Importing Data from AD

In Part 2 we  discussed how to export data from a working Active Directory installation. That was the easy part, now the real fun begins as we discuss how to import data to your Active Directory installation. It is strongly suggested to try this out on a test scenario, and try this out as much as need until you are certain that you know what the different switches do, as this will affect your installation of AD.

There are a few things that need to be done before you can import data to your Active Directory installation. First of all you have to create a CSV file with all the details of your users, which requires some basic knowledge of LDAP properties, manipulation of strings in Excel and some basic knowledge of scripting (which will later allow you to enable all the accounts you have created with a simple double click!).

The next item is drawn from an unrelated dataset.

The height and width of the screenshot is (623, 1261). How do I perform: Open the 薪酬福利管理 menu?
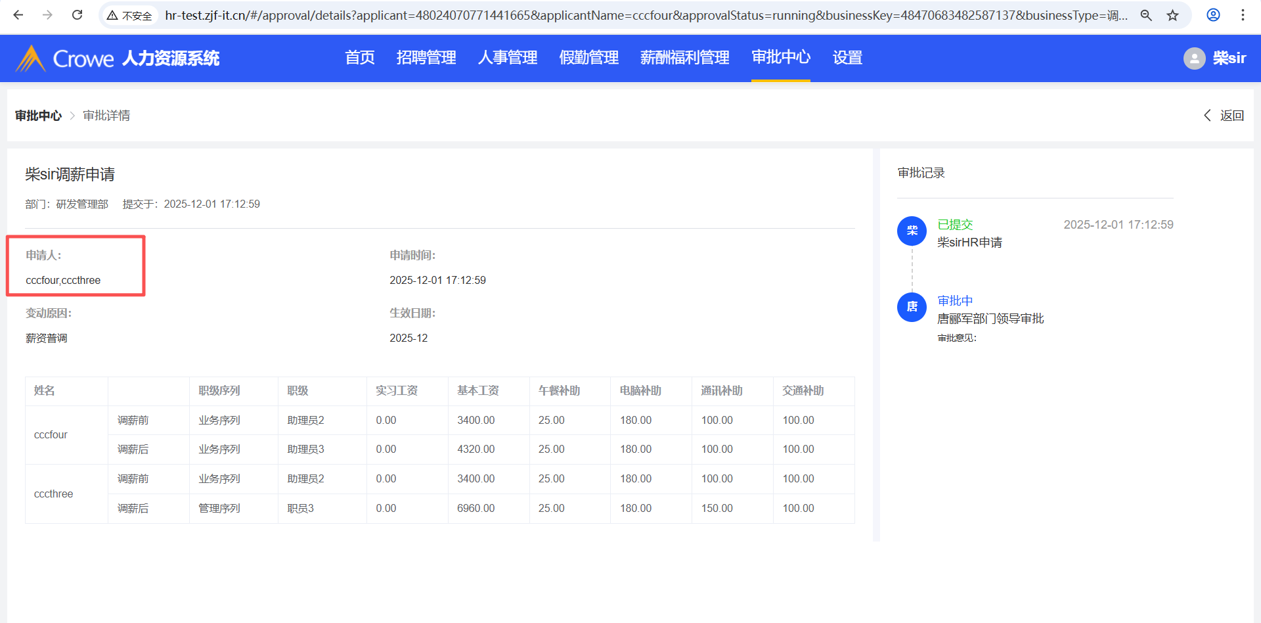click(x=685, y=58)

First things first, what are LDAP Properties? Very simple, LDAP, or more fully Lightweight Directory Access Protocol, is an application protocol for querying and modifying directory services running over TCP/IP. A directory is a set of objects with attributes organized in a logical and hierarchical manner, or in plain English the properties of a user when you right click in Active Directory Users and Computers. There are countless options you can add, but for the sake of clarity we will stick to the 8 of the most basic ones you need to work with as described below:

Now that we know what the fields we need are, we can start creating a CSV file. The easiest way to do this is by using a spreadsheet application, in this case Microsoft Excel, which has a built-in function that will create a CSV file by separating the columns with commas. Let us start creating our template in Excel. We will just create the first row and fill in the rest by clicking and dragging

It is very important that before you start you make sure that you have created the Organizational unit you will add the users to, as CSVDE is unable to create Organizational Units. For this example the OU that has been created is named Test.

Below you have an example, simply fill in the first row in your sheet (the ones in bold). Next fill in only the givenName and SN columns.

Now the real fun starts, as the rest of the columns will be filled using string manipulation formulas that are built-in in excel. First of all we must know what naming convention we will adhere to; in this case it will be the first letter of the first name and the entire surname.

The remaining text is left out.